▶ _Exercise_:
In the entries below, every line with the string "height" is to be reported.

Items from a dataset:
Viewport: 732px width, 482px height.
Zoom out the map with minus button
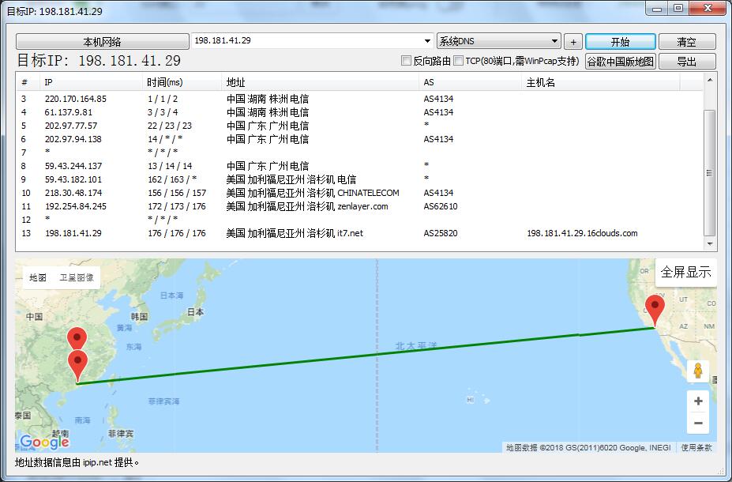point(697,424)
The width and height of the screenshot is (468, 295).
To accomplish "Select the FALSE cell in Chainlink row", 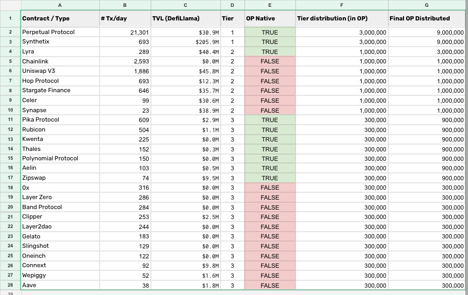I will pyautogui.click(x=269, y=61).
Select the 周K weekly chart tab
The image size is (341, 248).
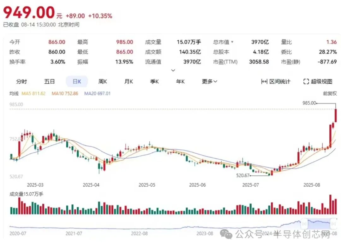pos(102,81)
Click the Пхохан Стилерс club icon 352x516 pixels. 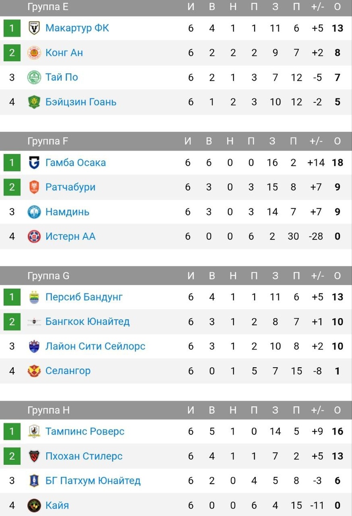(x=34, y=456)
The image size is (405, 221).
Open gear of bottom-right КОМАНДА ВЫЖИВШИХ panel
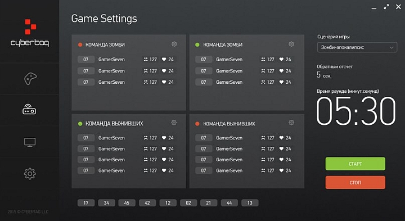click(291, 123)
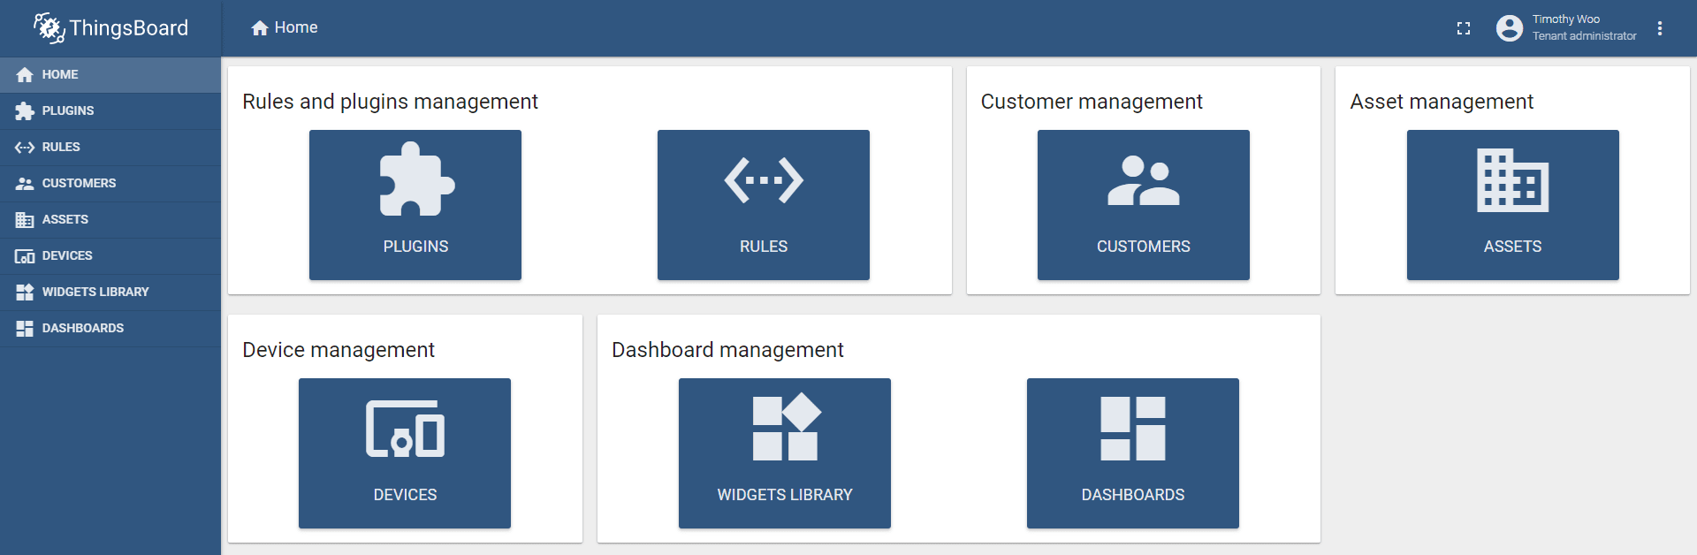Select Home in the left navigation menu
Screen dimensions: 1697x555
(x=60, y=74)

▶ _Answer section_:
Viewport: 732px width, 482px height.
The width and height of the screenshot is (468, 295).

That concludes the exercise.